Donald Trump’s criminal case on charges of mishandling classified documents will initially be overseen by a federal judge who issued rulings favourable to him last year and expressed repeated scepticism about Justice Department positions.
The assignment of US District Judge Aileen Cannon, confirmed on Friday by a source, is a rare bit of positive news for the former US president in the face of an indictment with several criminal charges which carries the prospect of a years-long prison sentence.
Judge Cannon was criticised last year for granting the Trump legal team’s request for a special master to conduct an independent review of the hundreds of classified documents seized from his Florida property.
The move, which temporarily halted core aspects of the Justice Department’s investigative work, was overturned months later by a three-judge panel of a federal appeals court.

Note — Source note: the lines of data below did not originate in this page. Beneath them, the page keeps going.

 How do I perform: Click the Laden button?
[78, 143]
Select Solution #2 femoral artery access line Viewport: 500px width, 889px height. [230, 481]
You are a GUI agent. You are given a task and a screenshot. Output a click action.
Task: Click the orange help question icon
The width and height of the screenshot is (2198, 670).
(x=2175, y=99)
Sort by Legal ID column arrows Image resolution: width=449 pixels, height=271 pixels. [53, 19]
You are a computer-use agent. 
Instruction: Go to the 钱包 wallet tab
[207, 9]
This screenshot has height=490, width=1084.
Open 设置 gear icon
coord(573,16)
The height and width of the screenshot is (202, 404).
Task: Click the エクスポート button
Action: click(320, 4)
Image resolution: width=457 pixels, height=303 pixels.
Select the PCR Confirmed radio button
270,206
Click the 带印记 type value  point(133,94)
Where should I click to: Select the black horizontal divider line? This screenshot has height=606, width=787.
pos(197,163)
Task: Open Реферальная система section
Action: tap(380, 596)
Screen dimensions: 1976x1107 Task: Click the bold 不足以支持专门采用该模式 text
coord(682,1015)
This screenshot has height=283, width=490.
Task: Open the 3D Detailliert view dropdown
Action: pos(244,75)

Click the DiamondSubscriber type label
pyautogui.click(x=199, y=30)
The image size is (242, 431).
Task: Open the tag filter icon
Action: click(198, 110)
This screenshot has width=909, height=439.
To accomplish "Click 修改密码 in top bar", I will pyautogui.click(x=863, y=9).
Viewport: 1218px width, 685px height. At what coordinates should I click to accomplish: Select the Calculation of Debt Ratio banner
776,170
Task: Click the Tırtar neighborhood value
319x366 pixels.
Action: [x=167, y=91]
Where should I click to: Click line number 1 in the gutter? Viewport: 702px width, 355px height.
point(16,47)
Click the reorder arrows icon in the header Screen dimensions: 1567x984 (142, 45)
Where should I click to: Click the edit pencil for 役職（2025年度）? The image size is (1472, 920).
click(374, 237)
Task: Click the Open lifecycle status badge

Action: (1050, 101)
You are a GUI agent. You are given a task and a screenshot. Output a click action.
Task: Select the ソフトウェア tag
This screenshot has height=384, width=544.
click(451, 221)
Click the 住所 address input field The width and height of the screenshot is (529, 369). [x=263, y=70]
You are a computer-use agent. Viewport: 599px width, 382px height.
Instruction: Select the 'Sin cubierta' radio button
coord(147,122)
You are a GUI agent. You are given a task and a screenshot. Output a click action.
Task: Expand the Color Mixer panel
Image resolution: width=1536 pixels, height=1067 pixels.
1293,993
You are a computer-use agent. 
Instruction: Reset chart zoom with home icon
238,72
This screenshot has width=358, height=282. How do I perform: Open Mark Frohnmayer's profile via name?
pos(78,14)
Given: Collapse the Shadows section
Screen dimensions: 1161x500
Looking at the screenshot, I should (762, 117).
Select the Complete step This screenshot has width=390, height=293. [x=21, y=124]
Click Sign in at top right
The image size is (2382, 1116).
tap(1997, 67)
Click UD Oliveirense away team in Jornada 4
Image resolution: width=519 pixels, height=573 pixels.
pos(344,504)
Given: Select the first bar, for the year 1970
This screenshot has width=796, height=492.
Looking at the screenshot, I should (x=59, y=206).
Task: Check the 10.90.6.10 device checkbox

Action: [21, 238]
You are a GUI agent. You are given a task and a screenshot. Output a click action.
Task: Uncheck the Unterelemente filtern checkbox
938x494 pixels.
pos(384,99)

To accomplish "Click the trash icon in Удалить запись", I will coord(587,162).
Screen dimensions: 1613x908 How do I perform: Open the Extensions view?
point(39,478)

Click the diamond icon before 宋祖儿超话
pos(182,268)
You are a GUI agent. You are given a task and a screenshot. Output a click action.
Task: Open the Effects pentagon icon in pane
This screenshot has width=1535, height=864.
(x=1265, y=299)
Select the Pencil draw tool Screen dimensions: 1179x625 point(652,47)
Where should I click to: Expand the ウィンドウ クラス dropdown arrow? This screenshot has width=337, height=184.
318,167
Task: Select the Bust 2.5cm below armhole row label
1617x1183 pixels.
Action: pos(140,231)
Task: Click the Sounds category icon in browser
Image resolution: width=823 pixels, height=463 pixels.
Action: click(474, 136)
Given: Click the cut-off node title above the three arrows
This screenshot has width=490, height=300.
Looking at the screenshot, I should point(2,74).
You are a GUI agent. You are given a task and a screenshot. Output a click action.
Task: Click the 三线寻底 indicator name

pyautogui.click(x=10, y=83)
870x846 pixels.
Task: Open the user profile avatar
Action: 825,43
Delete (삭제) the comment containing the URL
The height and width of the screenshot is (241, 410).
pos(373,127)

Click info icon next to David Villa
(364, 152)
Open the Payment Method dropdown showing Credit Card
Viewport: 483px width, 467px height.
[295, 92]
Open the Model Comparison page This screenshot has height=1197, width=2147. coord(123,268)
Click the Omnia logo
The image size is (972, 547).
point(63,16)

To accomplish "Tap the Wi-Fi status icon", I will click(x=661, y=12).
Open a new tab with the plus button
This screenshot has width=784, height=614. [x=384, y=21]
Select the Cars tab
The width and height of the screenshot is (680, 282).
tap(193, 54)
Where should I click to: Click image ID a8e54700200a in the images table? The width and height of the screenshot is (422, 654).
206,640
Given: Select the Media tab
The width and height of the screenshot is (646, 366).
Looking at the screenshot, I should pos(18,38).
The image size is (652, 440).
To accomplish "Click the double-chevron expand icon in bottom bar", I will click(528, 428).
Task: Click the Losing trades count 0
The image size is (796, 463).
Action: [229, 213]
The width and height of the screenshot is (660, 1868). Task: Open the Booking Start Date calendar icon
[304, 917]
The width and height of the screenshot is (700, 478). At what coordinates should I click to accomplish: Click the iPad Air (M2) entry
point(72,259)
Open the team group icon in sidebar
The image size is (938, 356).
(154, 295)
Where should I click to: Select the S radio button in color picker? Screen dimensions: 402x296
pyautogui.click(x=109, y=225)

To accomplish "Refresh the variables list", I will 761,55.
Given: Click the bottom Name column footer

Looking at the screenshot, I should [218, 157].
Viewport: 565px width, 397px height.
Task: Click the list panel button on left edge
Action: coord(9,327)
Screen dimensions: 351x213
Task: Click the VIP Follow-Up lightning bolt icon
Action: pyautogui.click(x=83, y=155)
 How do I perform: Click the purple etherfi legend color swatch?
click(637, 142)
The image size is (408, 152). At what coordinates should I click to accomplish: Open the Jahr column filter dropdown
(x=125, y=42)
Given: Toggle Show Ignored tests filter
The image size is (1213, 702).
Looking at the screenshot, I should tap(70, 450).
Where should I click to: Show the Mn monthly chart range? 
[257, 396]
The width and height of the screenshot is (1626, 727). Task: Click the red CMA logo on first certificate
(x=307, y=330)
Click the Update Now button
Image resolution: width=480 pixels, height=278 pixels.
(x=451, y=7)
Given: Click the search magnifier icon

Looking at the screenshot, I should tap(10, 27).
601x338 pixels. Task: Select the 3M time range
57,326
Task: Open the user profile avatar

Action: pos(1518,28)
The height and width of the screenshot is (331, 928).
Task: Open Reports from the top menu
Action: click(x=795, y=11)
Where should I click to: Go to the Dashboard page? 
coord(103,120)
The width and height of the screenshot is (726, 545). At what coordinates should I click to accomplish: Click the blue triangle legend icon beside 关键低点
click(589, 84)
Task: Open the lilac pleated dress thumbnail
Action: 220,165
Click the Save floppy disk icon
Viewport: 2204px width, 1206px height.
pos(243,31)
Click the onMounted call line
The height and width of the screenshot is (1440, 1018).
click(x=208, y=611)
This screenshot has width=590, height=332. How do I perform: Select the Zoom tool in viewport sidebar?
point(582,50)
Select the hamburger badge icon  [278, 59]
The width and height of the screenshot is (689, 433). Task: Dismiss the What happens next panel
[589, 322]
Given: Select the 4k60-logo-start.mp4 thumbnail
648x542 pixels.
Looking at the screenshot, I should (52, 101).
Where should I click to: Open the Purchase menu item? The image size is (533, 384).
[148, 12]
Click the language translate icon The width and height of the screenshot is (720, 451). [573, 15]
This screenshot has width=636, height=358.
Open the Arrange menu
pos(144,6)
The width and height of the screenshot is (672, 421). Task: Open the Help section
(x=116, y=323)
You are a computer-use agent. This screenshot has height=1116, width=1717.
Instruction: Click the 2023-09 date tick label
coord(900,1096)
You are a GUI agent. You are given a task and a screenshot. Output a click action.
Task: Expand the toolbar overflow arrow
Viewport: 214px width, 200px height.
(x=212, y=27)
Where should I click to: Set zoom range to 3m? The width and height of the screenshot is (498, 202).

Meanwhile on Friday, two of Mr Trump’s lawyers — James Trusty and John Rowley, who had handled the documents probe for months – said they had resigned their roles. Mr Trump said the case will now be handled by Todd Blanche, a lawyer representing him in a separate prosecution in New York, and other yet-to-be-named attorneys.
The Justice Department is expected to make public before Tuesday an indictment ahead of a historic court appearance next week in the midst of a 2024 presidential campaign punctuated by criminal prosecutions in multiple states.
Mr Trump’s indictment carries grave legal consequences, including the possibility of prison if he is convicted.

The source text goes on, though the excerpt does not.